Sumber belajar resaunces atau resaunces
learning merupakan satu set bahan atau situasi belajar yang dengan sengaja
diciptakan agar siswa secara individual dapat belajar sehingga memungkinkan
keseluruhan kegiatan belajar dilakukan dengan menggunakan sumber belajar, baik
manusia maupun bahan belajar non manusia dalam situasi belajar yang diatur
secara efektif.[11]
Karena pembelajaran itu sendiri adalah usaha untuk membantu siswa mengembangkaan
potensi intelektual yang ada padanya.
Kemampuan
membaca tidak hanya memungkinkan seseorang meningkat-kan ketrampilan kerja dan
penguasaan berbagai bidang akademik, tetapi juga memungkinkan berpartisipasi
aktif dalam kehidupan sosial budaya, politik dan memenuhi kebutuhan emosional.

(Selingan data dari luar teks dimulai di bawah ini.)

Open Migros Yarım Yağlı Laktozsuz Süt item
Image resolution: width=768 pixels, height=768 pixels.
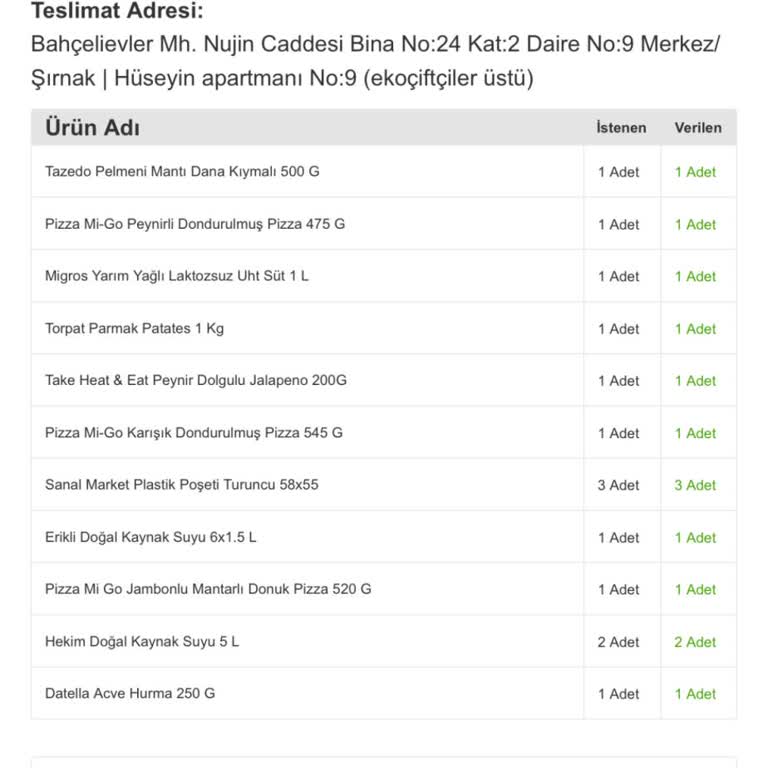(177, 276)
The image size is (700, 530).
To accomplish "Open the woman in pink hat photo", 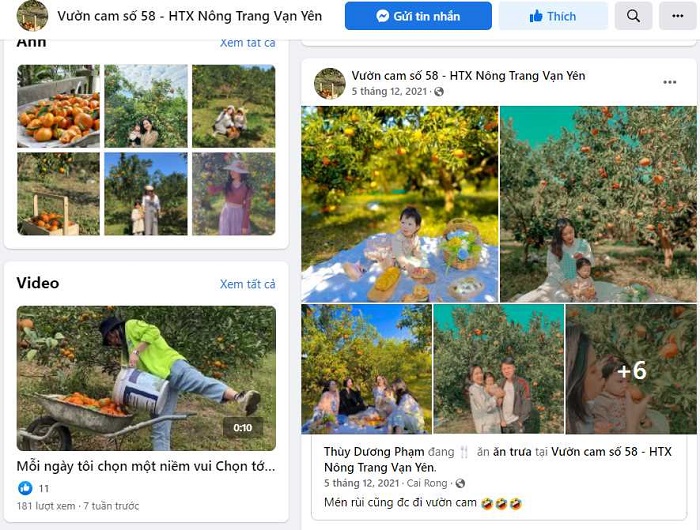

Meskipun membaca juga memiliki manfaat sebagai sarana rekreasi atau untuk
memperoleh kesenangan, namun demikian membaca juga merupakan suatu kemampuan yang
sangat dibutuhkan, sehingga anak harus belajar membaca dan kesulitan belajar
membaca harus sedini mungkin bagi anak yang berkesulitan membaca. Hal ini
sesuai dengan wahyu pertama yang diturunkan kepada nabi Muhammad saw., yakni
al-‘Alaq ayat 1-5.
Surat
al-‘Alaq yang diajarkan kepada nabi Muhammad saw. pada dasarnya merupakan
konsep dasar Islam tentang pembelajaran,
yang dikenalkan melalui konsep baca dan tulis yang dianggap sebagai alat yang efektif
untuk pendidikan. Dengan kedua instrumen inilah, menurut Sahal Mahfudh
mengatakan bahwa ayat Allah, baik yang tertulis (qauliyah) maupun yang tidak
tertulis (kauniyah) dapat dibaca dan ditelaah oleh umat manusia.
Karena
sejarah mencatat, budaya baca dan tulis yang maju pesat pada masa Islam klasik
telah menghantarkan umat Islam mencapai zaman keemasannya, sehingga menjadi
umat yang memiliki pengetahuan dan peradaban yang paling tinggi pada masanya.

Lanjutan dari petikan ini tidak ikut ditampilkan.